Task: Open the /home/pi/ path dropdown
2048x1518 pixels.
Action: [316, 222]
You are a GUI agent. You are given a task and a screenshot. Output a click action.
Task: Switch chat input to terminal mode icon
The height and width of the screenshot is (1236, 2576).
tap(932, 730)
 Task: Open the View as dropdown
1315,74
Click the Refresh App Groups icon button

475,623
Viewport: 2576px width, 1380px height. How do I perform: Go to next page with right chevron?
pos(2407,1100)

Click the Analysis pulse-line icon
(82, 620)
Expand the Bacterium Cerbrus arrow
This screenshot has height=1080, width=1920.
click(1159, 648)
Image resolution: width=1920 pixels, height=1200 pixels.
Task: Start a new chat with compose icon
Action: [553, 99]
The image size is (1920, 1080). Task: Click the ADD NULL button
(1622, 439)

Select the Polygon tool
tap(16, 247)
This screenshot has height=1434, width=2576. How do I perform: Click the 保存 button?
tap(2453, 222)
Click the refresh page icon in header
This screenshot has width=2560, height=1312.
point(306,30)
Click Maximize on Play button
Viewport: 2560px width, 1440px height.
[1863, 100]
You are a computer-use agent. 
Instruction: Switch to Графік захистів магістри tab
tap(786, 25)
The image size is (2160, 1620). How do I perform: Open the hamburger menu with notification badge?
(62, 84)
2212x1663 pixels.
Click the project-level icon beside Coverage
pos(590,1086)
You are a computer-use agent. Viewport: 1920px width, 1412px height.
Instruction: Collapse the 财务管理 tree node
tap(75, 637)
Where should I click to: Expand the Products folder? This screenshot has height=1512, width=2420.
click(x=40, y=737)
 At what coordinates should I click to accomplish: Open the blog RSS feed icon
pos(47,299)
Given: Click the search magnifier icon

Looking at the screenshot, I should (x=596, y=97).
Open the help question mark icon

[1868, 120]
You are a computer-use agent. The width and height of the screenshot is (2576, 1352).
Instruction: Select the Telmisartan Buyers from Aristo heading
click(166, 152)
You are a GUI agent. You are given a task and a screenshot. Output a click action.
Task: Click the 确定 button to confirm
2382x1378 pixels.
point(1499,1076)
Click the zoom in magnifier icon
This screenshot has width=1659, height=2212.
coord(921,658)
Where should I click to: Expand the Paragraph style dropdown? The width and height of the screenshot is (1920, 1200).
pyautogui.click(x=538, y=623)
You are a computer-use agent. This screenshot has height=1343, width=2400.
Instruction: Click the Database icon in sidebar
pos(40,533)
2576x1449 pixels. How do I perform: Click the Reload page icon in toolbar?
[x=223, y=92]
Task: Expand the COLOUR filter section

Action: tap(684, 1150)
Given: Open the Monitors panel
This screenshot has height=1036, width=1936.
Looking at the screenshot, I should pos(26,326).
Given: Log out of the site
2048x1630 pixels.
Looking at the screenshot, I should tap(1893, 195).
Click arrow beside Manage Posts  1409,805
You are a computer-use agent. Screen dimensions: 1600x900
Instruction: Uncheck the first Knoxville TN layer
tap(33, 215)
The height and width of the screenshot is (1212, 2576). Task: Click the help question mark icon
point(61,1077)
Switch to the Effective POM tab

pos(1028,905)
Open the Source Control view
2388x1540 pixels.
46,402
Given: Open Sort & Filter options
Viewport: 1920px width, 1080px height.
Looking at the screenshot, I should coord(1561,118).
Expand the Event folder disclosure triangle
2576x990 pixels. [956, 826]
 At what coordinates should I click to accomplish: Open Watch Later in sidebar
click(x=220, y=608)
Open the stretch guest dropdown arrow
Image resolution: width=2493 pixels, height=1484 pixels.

[TASK PROMPT]: Count how many lines above include the word "arrow" and answer with that figure only.

[WORKED SOLUTION]: 3